500 Level Status Codes (Server Errors)
The final “class” of status codes are the 5xx series — these errors are returned by a server to denote that an error has occurred, however, it is not an issue with the client.
- 500 Internal Server Error
- Occurs when a server encounters an exception, or is in an unknown state; in response, the server notifies a client that it is unable to handle the error and thus cannot process the request.
- 501 Not Implemented
- As the name implies, “501” errors occur when a server does not have the capability to process the request.
- 502 Bad Gateway
- When using a (reverse) proxy, this indicates that the origin server responded with an invalid HTTP response (or is offline).
- 503 Service Unavailable
- The server is unable to process the request; generally, this occurs when a server is being attacked, or is under extreme loads.
- 504 Gateway Timeout
- The gateway server (i.e. a reverse proxy server) could not connect to the origin due to a time-out. This does not guarantee that the origin is down, however, it strongly indicates that there is an issue with the origin (which is causing the long delay, or time out).

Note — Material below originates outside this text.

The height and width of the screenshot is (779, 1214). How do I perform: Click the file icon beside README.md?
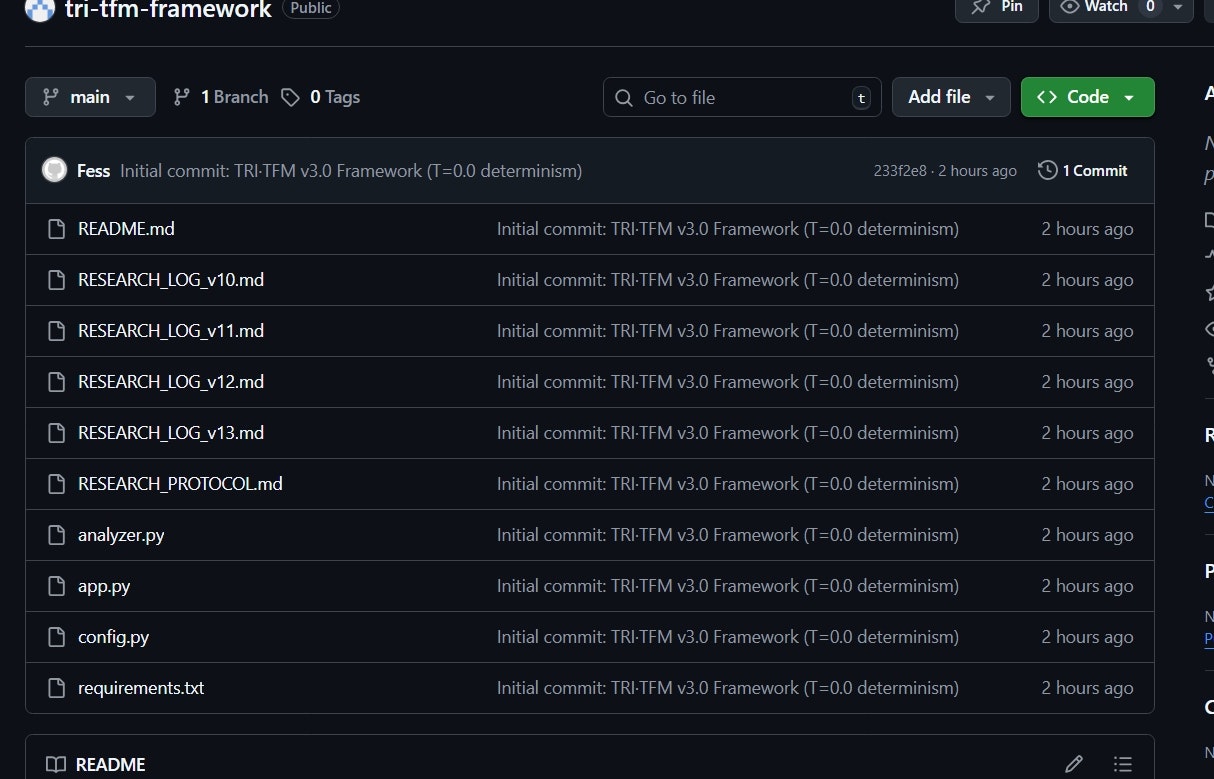[56, 228]
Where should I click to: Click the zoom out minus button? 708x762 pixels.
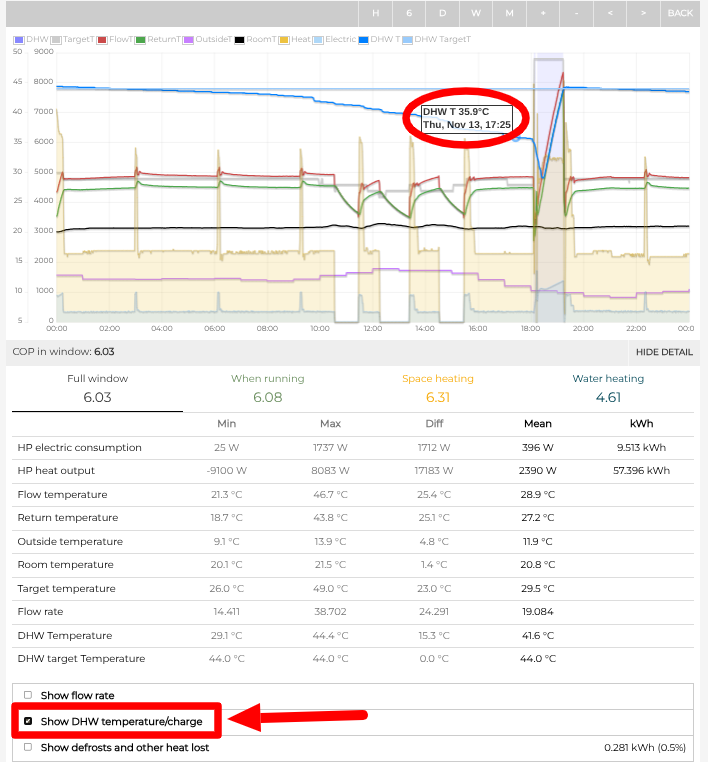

- 505 HTTP Version Unsupported
- Sent to a client when the server does not support a HTTP protocol version that is being used by the client.
Whether you’re visiting Google, or sending an API request, HTTP status codes provide valuable information regarding both client and server errors. They also provide a mechanism for web-servers to indicate successful requests (2xx) and an avenue for servers to tell clients that content has moved elsewhere.
In short: HTTP Status Codes play an important role on the Internet -- from acknowledgement responses to responding with errors, they give valuable information regarding both client and server-side issues.